There are whole sections chronicling violence against women, including the practice of not executing a condemned woman with her virginity intact, the brutal language of zealots towards women they deemed not suitably modest, and the chiding of women from the south as “sluts”. Ridiculous. “Guns may shoot and knives may carve, but we won’t wear your silly carves” protest chant is met with bullies shouting “The scarf or a beating.” How can you fight stupidity? But sometimes there is humour in the situation, like one started by Marjane, and her father’s response:

The iraquis have always been our enemies. They want to invade us.

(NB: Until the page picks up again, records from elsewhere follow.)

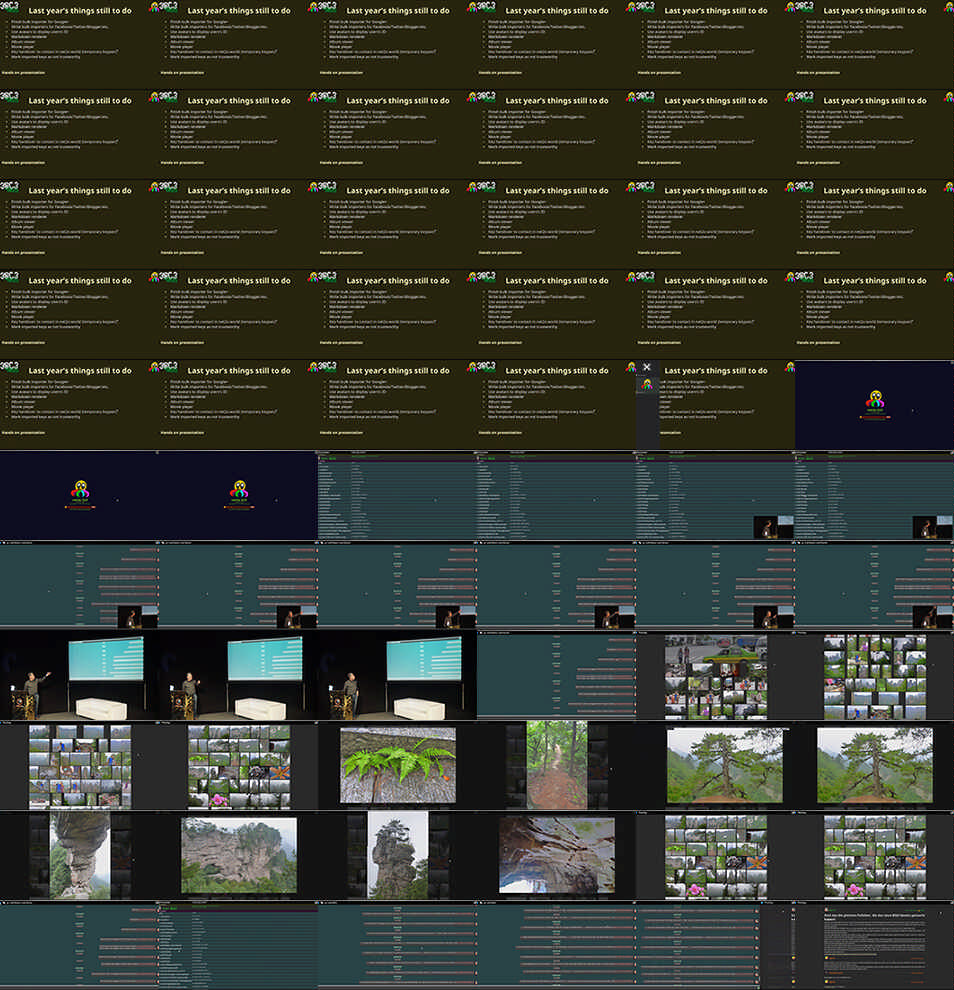The height and width of the screenshot is (990, 954).
Task: Click the slide heading in the first frame
Action: [79, 11]
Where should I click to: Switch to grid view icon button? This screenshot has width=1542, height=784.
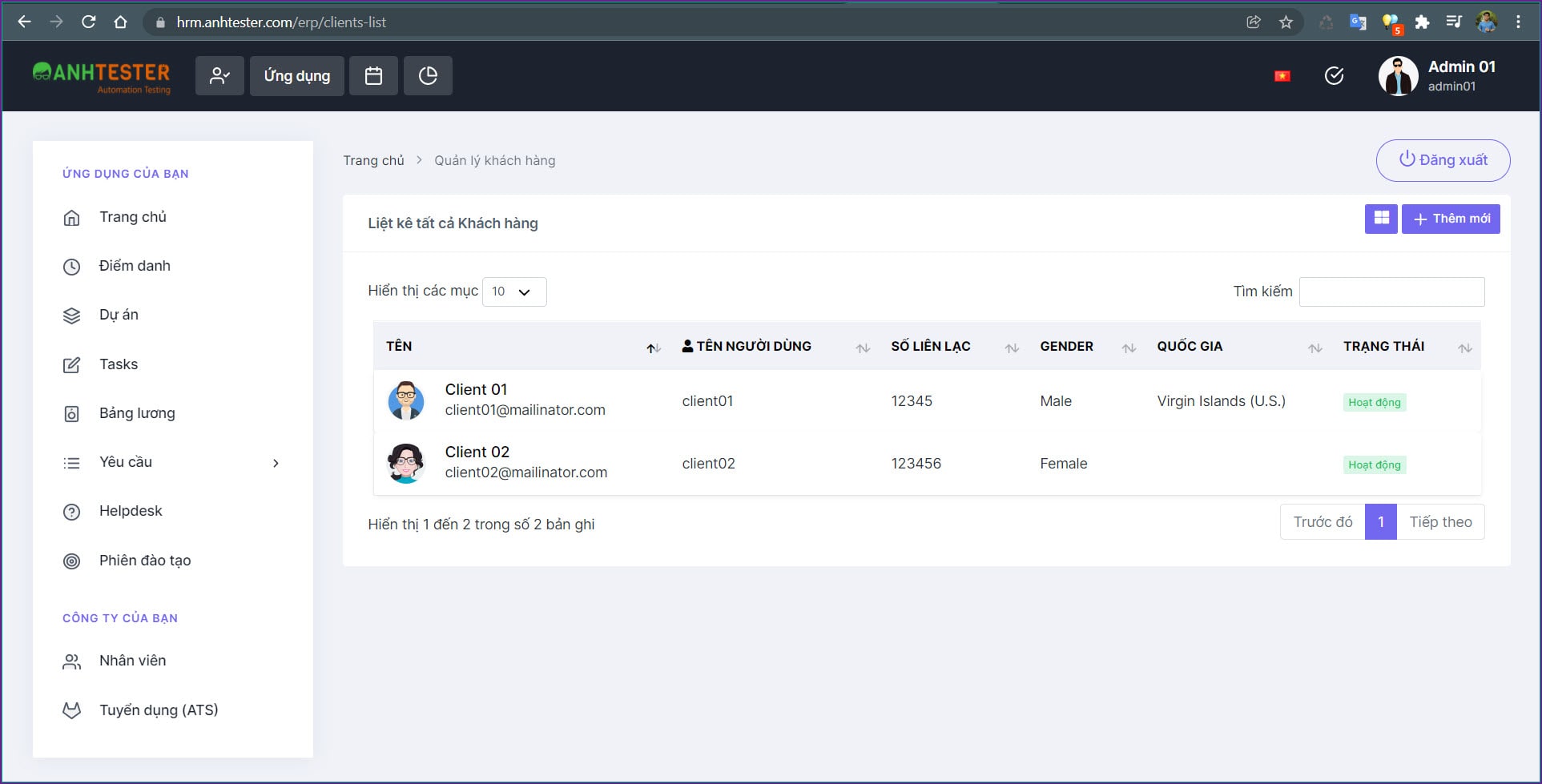(1381, 219)
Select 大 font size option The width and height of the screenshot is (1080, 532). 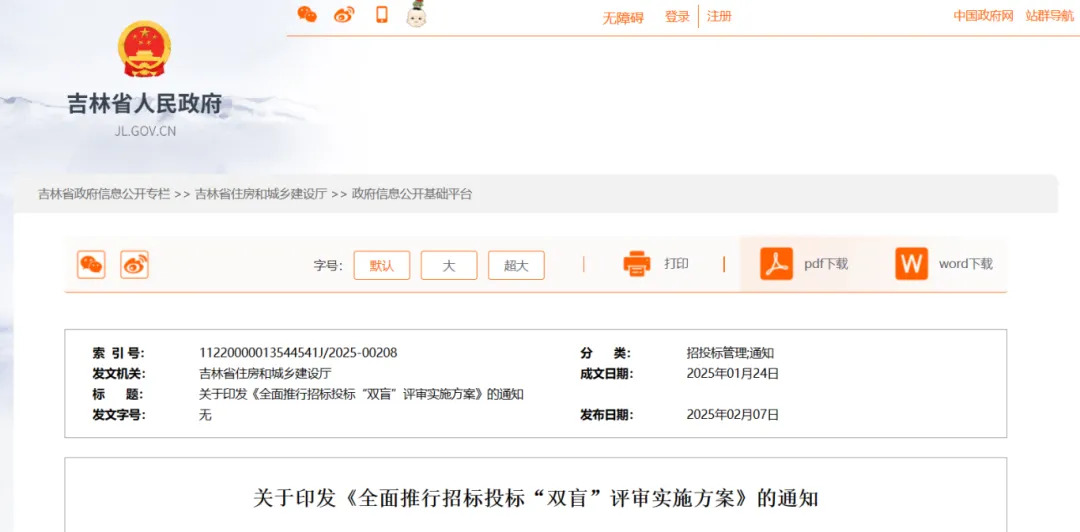click(448, 265)
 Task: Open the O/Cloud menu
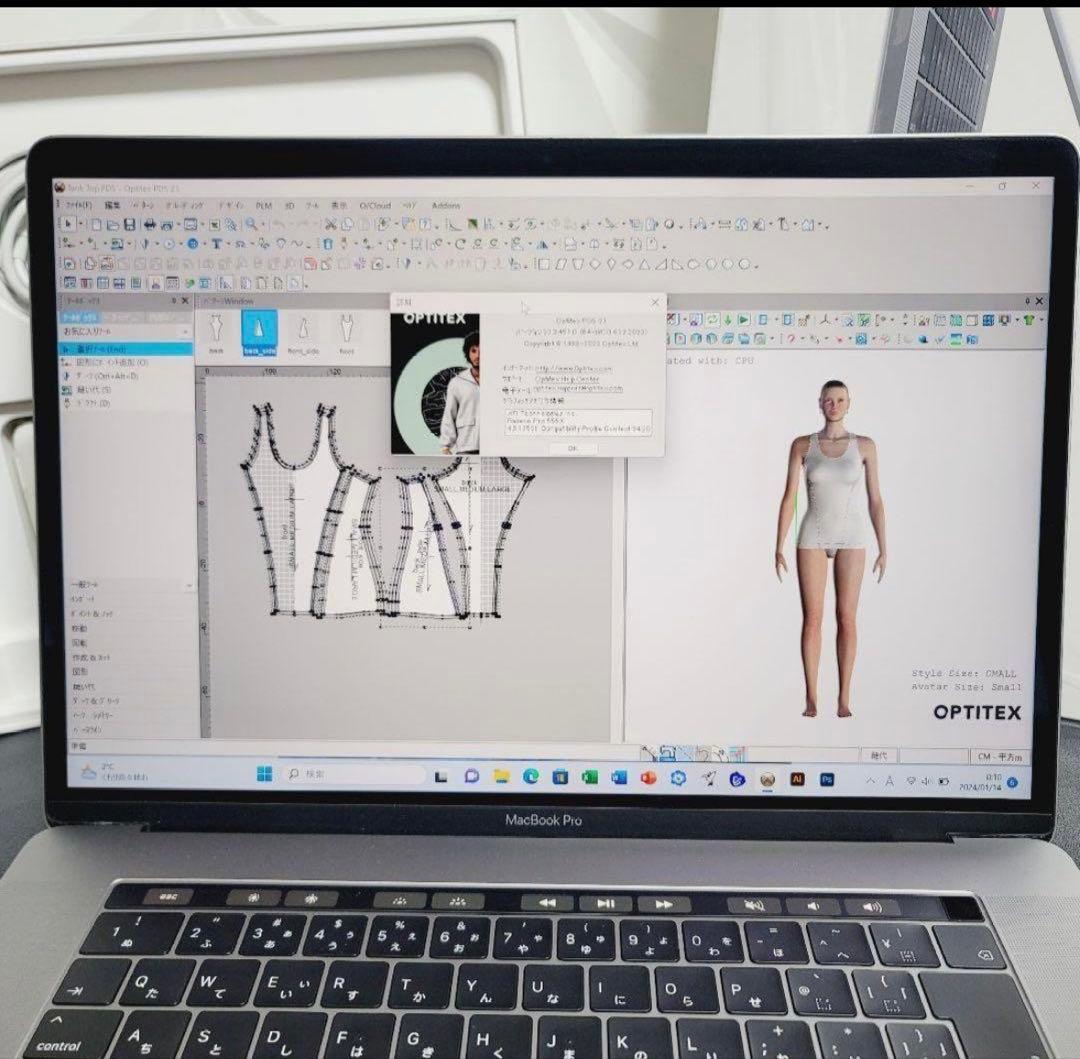point(374,205)
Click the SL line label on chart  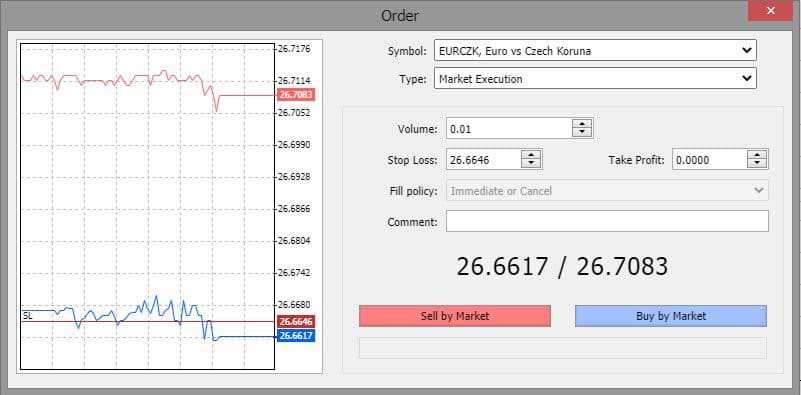click(x=28, y=316)
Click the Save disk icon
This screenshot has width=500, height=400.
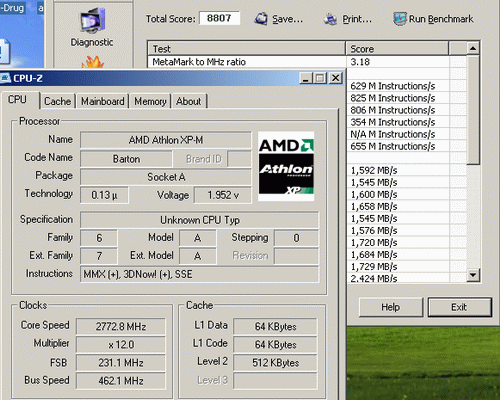click(261, 19)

And worse – they drive like maniacs.

There’s the sad story of the girl whose father, a pilot, was locked up for being part of a coup d’etat. He’s freed so that he can fly bombing runs against Iraq. He doesn’t come back. Marjane commends her for her hero father, she says “I wish he were alive and in jail rather than dead and a hero.” The country suffers oil shortages and a refugee influx when the refinery city is bombed, impacting family life on all levels. Then there’s the martyr and the war dead, and Marjane’s rebellion against her female principal, to whom father says “if hair is as stimulating as you say, then you need to shave your beard.” Social dynamics change as neighbour spies against neighbor, and the Satrapis tape up their windows to protect from prying eyes… and enjoy chess, card games, drinking, music and dancing during their parties (and to protect from shards of glass when they are shattered by missile blasts. One time, when the sirens wailed, a mother of a newborn thrusts her baby into Marjanie’s arms as she runs for the shelter. “Since that day I’ve had doubts about the so-caleld maternal instinct.” Argues with mom after cutting class. “My mother used the same tactic as the torturers.” This leads to her first cigarette and the end of her childhood at age 14. The insanity of the times is tremendous: “We refuse this imposed peace!” “To die a martyr is to inject blood into the veins of society.” Yuck! The regime’s survival depended on the war, it later admitted, despite a million dead. The horror, the horror…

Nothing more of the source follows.